- _WHAT YOU HAVE TO DO_: Starting with the first line and stopping after the line containing "pos(17,205)", write the lines out again with "Viewport" switched to "Screen size" and nothing else changed. Leave the pictures out.

** Begin **

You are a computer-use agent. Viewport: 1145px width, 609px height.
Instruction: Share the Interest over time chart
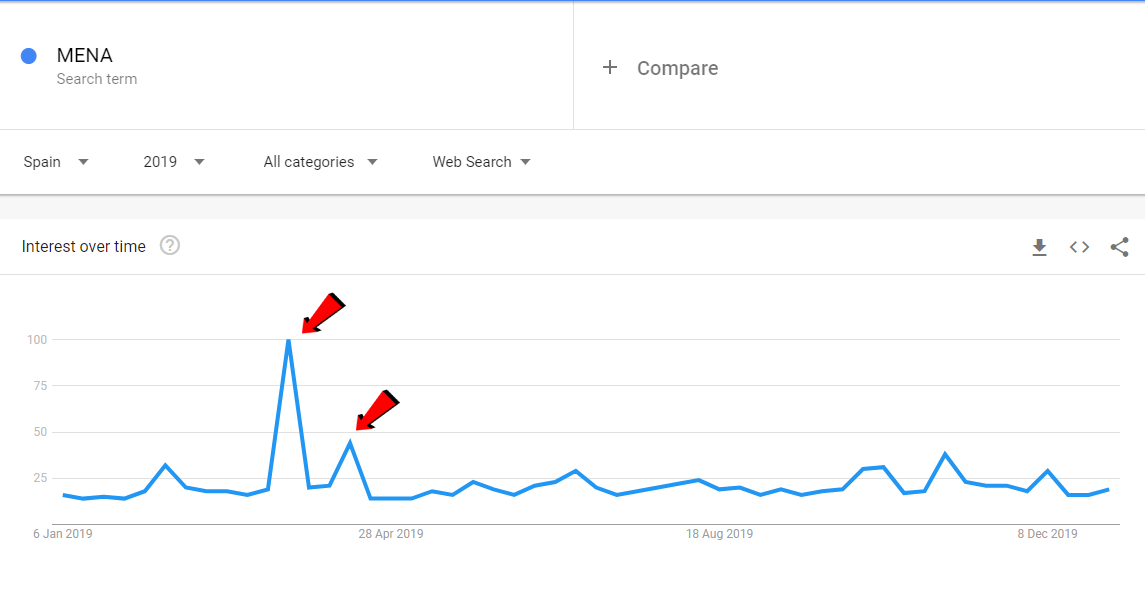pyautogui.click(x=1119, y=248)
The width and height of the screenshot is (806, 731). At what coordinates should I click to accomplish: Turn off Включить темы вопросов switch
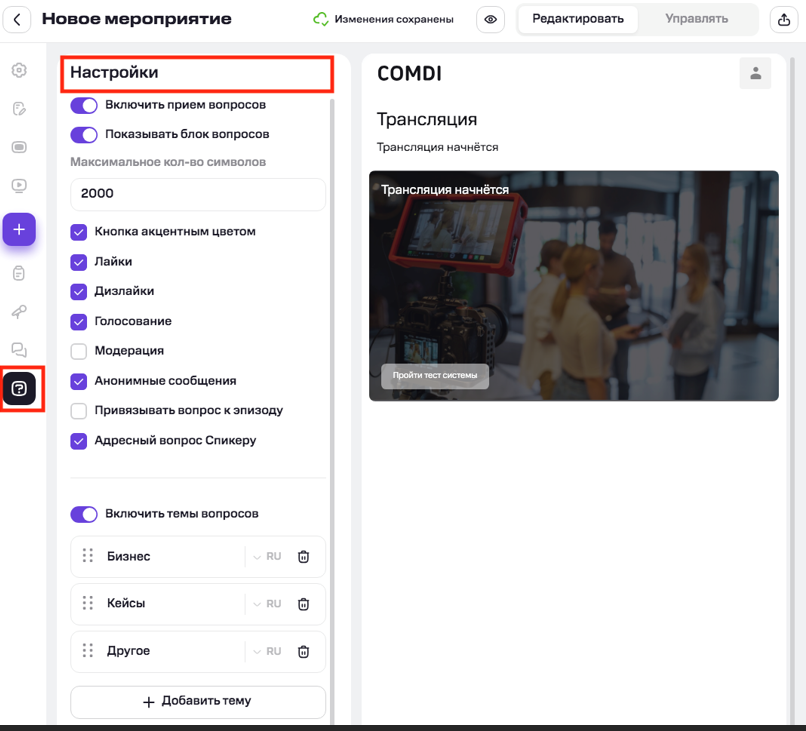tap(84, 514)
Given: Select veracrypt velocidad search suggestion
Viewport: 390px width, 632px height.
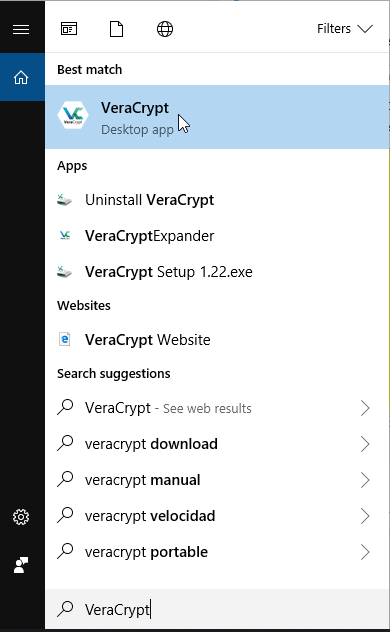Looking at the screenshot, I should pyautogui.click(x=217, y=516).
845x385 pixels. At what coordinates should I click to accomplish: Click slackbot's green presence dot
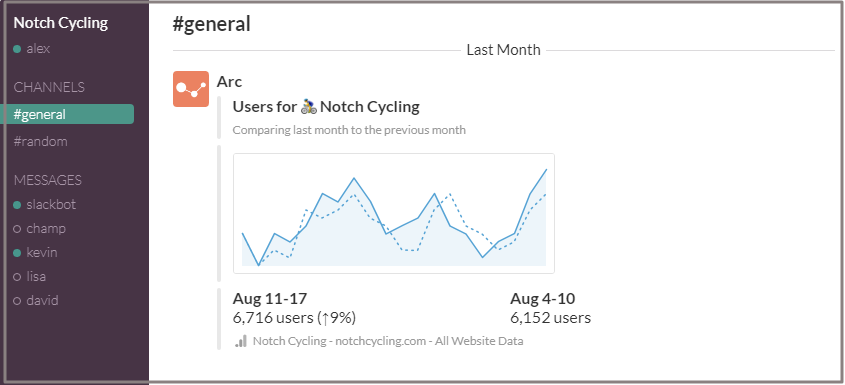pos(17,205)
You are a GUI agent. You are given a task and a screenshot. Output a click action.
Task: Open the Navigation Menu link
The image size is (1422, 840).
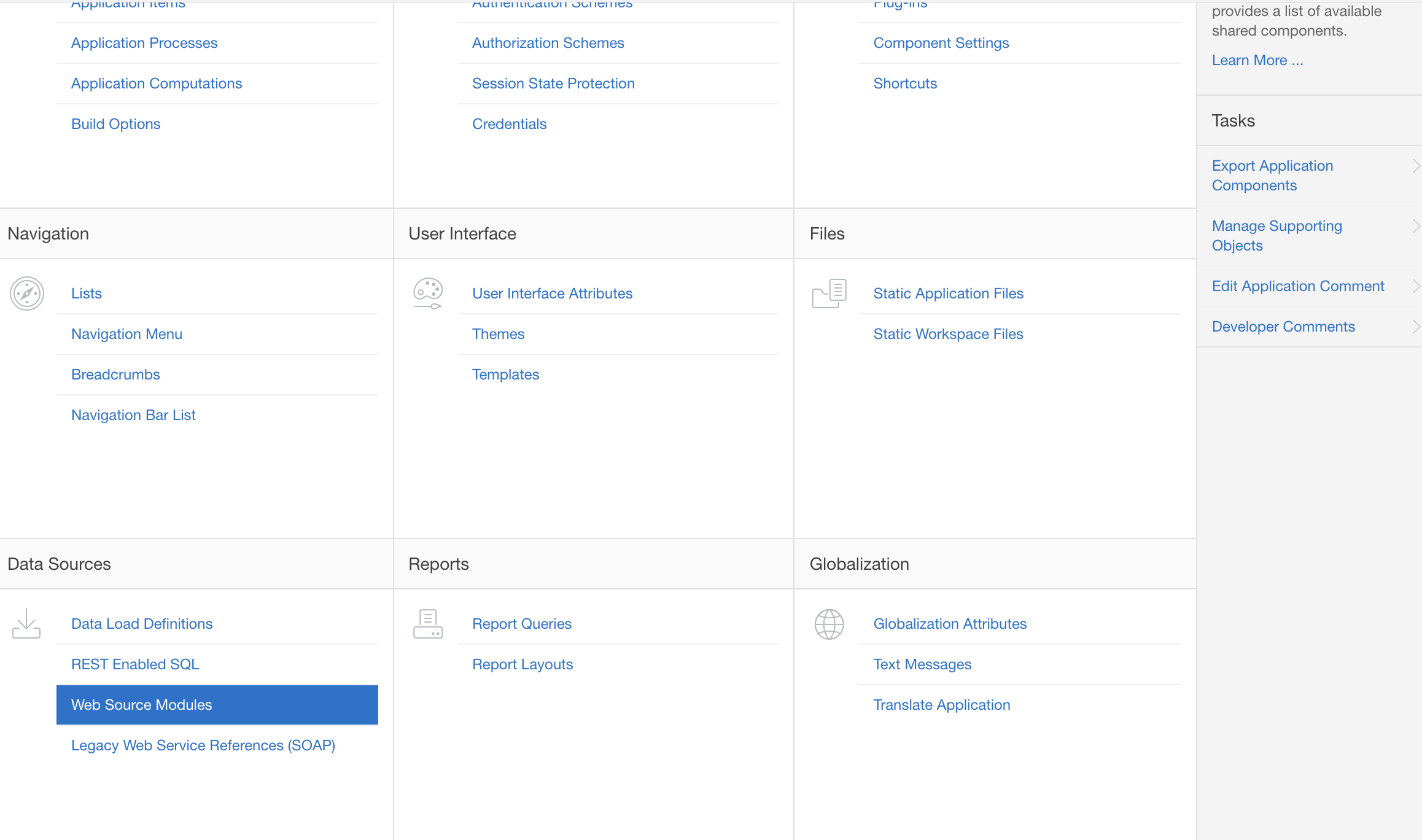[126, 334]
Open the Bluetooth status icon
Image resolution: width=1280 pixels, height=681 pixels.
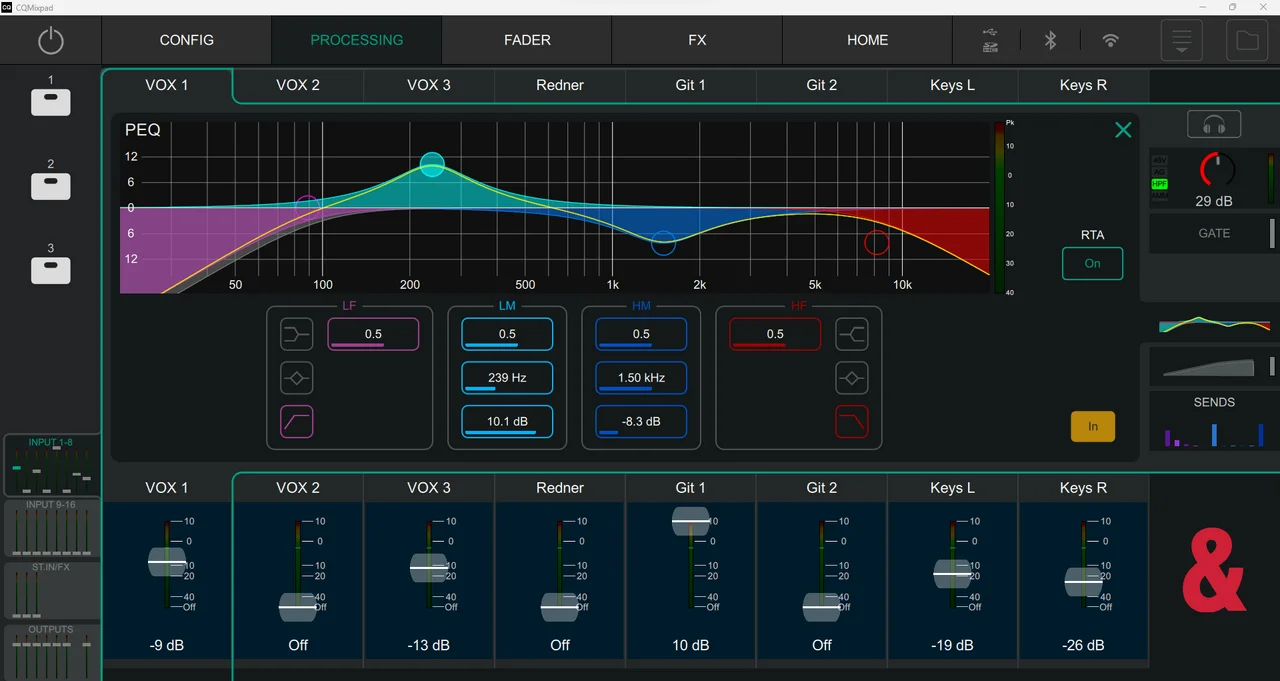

** End **

- _SOLUTION_:
You are a computer-use agent. Screen size: 1145px width, 609px height.
Instruction: Share the Interest over time chart
pyautogui.click(x=1119, y=248)
The width and height of the screenshot is (806, 731). At what coordinates should I click to accomplish: Turn off Включить темы вопросов switch
tap(84, 514)
Given: Select veracrypt velocidad search suggestion
Screen size: 390px width, 632px height.
Looking at the screenshot, I should pyautogui.click(x=217, y=516).
845x385 pixels. At what coordinates should I click to accomplish: Click slackbot's green presence dot
pos(17,205)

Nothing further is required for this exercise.